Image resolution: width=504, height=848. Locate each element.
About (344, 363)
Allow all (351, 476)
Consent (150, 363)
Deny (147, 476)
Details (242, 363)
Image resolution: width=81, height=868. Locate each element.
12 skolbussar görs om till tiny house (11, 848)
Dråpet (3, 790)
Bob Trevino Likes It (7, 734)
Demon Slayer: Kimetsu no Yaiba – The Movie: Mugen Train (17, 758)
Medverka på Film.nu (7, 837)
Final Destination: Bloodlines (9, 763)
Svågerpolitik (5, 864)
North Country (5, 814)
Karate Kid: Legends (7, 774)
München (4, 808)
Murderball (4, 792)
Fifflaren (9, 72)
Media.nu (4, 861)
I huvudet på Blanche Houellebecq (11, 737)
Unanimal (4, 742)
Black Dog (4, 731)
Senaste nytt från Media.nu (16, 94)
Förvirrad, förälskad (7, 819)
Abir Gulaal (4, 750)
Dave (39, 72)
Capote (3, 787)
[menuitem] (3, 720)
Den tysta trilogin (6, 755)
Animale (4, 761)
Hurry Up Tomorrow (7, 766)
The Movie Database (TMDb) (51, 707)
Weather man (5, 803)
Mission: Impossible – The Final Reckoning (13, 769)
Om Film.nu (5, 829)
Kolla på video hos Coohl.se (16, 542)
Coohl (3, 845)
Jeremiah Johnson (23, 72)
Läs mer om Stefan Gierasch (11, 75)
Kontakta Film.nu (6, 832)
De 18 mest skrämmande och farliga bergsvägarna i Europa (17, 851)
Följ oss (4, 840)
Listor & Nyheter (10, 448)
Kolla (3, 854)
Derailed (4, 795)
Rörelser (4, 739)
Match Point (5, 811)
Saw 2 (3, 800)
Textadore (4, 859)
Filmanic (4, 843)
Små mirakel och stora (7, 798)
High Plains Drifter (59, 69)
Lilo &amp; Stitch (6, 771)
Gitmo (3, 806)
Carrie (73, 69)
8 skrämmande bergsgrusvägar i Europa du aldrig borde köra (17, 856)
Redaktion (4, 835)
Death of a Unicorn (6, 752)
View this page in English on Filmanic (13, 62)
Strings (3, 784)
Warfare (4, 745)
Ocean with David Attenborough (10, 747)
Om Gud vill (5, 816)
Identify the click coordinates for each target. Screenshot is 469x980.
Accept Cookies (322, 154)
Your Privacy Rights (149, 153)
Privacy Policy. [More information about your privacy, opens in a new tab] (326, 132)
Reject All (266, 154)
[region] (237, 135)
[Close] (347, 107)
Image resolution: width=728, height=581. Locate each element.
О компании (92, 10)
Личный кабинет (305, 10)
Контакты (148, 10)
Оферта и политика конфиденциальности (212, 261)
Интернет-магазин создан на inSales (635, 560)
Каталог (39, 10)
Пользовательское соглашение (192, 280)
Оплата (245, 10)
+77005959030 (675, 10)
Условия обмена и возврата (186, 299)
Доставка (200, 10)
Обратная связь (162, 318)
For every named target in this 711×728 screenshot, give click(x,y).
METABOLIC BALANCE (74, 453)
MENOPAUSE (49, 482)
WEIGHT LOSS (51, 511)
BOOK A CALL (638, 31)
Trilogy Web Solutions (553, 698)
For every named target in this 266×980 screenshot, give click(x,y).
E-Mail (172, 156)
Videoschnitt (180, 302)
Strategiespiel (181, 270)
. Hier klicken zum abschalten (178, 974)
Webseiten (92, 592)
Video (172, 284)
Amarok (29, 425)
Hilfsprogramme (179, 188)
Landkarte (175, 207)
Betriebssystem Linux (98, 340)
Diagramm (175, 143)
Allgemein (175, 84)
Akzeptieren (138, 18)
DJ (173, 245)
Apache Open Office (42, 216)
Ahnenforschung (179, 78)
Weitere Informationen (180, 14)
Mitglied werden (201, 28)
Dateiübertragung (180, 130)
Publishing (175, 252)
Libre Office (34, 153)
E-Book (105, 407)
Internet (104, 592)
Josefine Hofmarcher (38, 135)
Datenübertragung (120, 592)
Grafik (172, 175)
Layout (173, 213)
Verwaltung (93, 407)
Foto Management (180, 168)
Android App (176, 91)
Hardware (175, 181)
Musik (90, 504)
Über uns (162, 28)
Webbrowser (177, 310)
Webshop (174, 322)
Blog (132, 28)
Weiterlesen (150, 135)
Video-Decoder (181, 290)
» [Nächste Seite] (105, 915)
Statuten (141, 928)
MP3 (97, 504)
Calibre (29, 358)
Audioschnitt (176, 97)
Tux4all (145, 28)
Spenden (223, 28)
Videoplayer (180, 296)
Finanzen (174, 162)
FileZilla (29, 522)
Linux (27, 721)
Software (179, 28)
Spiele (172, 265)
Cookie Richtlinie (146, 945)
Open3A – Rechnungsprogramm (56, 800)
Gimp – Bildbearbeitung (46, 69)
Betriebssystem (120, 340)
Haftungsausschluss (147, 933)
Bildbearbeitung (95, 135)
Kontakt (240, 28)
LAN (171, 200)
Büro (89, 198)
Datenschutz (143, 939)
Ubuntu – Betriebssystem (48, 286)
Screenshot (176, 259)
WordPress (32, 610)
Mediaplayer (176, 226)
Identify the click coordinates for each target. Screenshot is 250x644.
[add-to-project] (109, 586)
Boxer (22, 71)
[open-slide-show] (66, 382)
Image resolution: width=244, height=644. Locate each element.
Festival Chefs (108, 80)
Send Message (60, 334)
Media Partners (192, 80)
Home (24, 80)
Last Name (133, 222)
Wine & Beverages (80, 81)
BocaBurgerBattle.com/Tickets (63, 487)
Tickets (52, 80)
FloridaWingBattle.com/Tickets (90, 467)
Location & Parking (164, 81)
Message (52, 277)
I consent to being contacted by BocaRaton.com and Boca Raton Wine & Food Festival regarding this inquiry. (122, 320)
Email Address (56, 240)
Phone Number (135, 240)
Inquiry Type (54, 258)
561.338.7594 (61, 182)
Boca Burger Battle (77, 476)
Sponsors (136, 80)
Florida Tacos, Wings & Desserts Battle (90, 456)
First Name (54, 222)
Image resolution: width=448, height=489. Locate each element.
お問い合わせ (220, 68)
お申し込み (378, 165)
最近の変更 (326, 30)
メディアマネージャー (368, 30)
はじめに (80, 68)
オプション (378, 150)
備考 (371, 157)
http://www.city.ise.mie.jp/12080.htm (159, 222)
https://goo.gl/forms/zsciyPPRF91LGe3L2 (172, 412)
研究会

******

Requisitos da tarefa –
Devolva todas as linhas de todos os registros, sem nenhuma alteração.

Tarefa concluída –
Image resolution: width=504, height=848. Locate each element.
About (344, 363)
Allow all (351, 476)
Consent (150, 363)
Deny (147, 476)
Details (242, 363)
Image resolution: width=81, height=868. Locate each element.
12 skolbussar görs om till tiny house (11, 848)
Dråpet (3, 790)
Bob Trevino Likes It (7, 734)
Demon Slayer: Kimetsu no Yaiba – The Movie: Mugen Train (17, 758)
Medverka på Film.nu (7, 837)
Final Destination: Bloodlines (9, 763)
Svågerpolitik (5, 864)
North Country (5, 814)
Karate Kid: Legends (7, 774)
München (4, 808)
Murderball (4, 792)
Fifflaren (9, 72)
Media.nu (4, 861)
I huvudet på Blanche Houellebecq (11, 737)
Unanimal (4, 742)
Black Dog (4, 731)
Senaste nytt från Media.nu (16, 94)
Förvirrad, förälskad (7, 819)
Abir Gulaal (4, 750)
Dave (39, 72)
Capote (3, 787)
[menuitem] (3, 720)
Den tysta trilogin (6, 755)
Animale (4, 761)
Hurry Up Tomorrow (7, 766)
The Movie Database (TMDb) (51, 707)
Weather man (5, 803)
Mission: Impossible – The Final Reckoning (13, 769)
Om Film.nu (5, 829)
Kolla på video hos Coohl.se (16, 542)
Coohl (3, 845)
Jeremiah Johnson (23, 72)
Läs mer om Stefan Gierasch (11, 75)
Kontakta Film.nu (6, 832)
De 18 mest skrämmande och farliga bergsvägarna i Europa (17, 851)
Följ oss (4, 840)
Listor & Nyheter (10, 448)
Kolla (3, 854)
Derailed (4, 795)
Rörelser (4, 739)
Match Point (5, 811)
Saw 2 (3, 800)
Textadore (4, 859)
Filmanic (4, 843)
Små mirakel och stora (7, 798)
High Plains Drifter (59, 69)
Lilo &amp; Stitch (6, 771)
Gitmo (3, 806)
Carrie (73, 69)
8 skrämmande bergsgrusvägar i Europa du aldrig borde köra (17, 856)
Redaktion (4, 835)
Death of a Unicorn (6, 752)
View this page in English on Filmanic (13, 62)
Strings (3, 784)
Warfare (4, 745)
Ocean with David Attenborough (10, 747)
Om Gud vill (5, 816)
Identify the click coordinates for each target. Screenshot is 469x980.
Accept Cookies (322, 154)
Your Privacy Rights (149, 153)
Privacy Policy. [More information about your privacy, opens in a new tab] (326, 132)
Reject All (266, 154)
[region] (237, 135)
[Close] (347, 107)
Image resolution: width=728, height=581. Locate each element.
О компании (92, 10)
Личный кабинет (305, 10)
Контакты (148, 10)
Оферта и политика конфиденциальности (212, 261)
Интернет-магазин создан на inSales (635, 560)
Каталог (39, 10)
Пользовательское соглашение (192, 280)
Оплата (245, 10)
+77005959030 (675, 10)
Условия обмена и возврата (186, 299)
Доставка (200, 10)
Обратная связь (162, 318)
For every named target in this 711×728 screenshot, give click(x,y).
METABOLIC BALANCE (74, 453)
MENOPAUSE (49, 482)
WEIGHT LOSS (51, 511)
BOOK A CALL (638, 31)
Trilogy Web Solutions (553, 698)
For every named target in this 266×980 screenshot, give click(x,y).
E-Mail (172, 156)
Videoschnitt (180, 302)
Strategiespiel (181, 270)
. Hier klicken zum abschalten (178, 974)
Webseiten (92, 592)
Video (172, 284)
Amarok (29, 425)
Hilfsprogramme (179, 188)
Landkarte (175, 207)
Betriebssystem Linux (98, 340)
Diagramm (175, 143)
Allgemein (175, 84)
Akzeptieren (138, 18)
DJ (173, 245)
Apache Open Office (42, 216)
Ahnenforschung (179, 78)
Weitere Informationen (180, 14)
Mitglied werden (201, 28)
Dateiübertragung (180, 130)
Publishing (175, 252)
Libre Office (34, 153)
E-Book (105, 407)
Internet (104, 592)
Josefine Hofmarcher (38, 135)
Datenübertragung (120, 592)
Grafik (172, 175)
Layout (173, 213)
Verwaltung (93, 407)
Foto Management (180, 168)
Android App (176, 91)
Hardware (175, 181)
Musik (90, 504)
Über uns (162, 28)
Webbrowser (177, 310)
Webshop (174, 322)
Blog (132, 28)
Weiterlesen (150, 135)
Video-Decoder (181, 290)
» [Nächste Seite] (105, 915)
Statuten (141, 928)
MP3 (97, 504)
Calibre (29, 358)
Audioschnitt (176, 97)
Tux4all (145, 28)
Spenden (223, 28)
Videoplayer (180, 296)
Finanzen (174, 162)
FileZilla (29, 522)
Linux (27, 721)
Software (179, 28)
Spiele (172, 265)
Cookie Richtlinie (146, 945)
Open3A – Rechnungsprogramm (56, 800)
Gimp – Bildbearbeitung (46, 69)
Betriebssystem (120, 340)
Haftungsausschluss (147, 933)
Bildbearbeitung (95, 135)
Kontakt (240, 28)
LAN (171, 200)
Büro (89, 198)
Datenschutz (143, 939)
Ubuntu – Betriebssystem (48, 286)
Screenshot (176, 259)
WordPress (32, 610)
Mediaplayer (176, 226)
Identify the click coordinates for each target. Screenshot is 250x644.
[add-to-project] (109, 586)
Boxer (22, 71)
[open-slide-show] (66, 382)
Image resolution: width=244, height=644. Locate each element.
Festival Chefs (108, 80)
Send Message (60, 334)
Media Partners (192, 80)
Home (24, 80)
Last Name (133, 222)
Wine & Beverages (80, 81)
BocaBurgerBattle.com/Tickets (63, 487)
Tickets (52, 80)
FloridaWingBattle.com/Tickets (90, 467)
Location & Parking (164, 81)
Message (52, 277)
I consent to being contacted by BocaRaton.com and Boca Raton Wine & Food Festival regarding this inquiry. (122, 320)
Email Address (56, 240)
Phone Number (135, 240)
Inquiry Type (54, 258)
561.338.7594 (61, 182)
Boca Burger Battle (77, 476)
Sponsors (136, 80)
Florida Tacos, Wings & Desserts Battle (90, 456)
First Name (54, 222)
Image resolution: width=448, height=489. Locate each element.
お問い合わせ (220, 68)
お申し込み (378, 165)
最近の変更 (326, 30)
メディアマネージャー (368, 30)
はじめに (80, 68)
オプション (378, 150)
備考 (371, 157)
http://www.city.ise.mie.jp/12080.htm (159, 222)
https://goo.gl/forms/zsciyPPRF91LGe3L2 (172, 412)
研究会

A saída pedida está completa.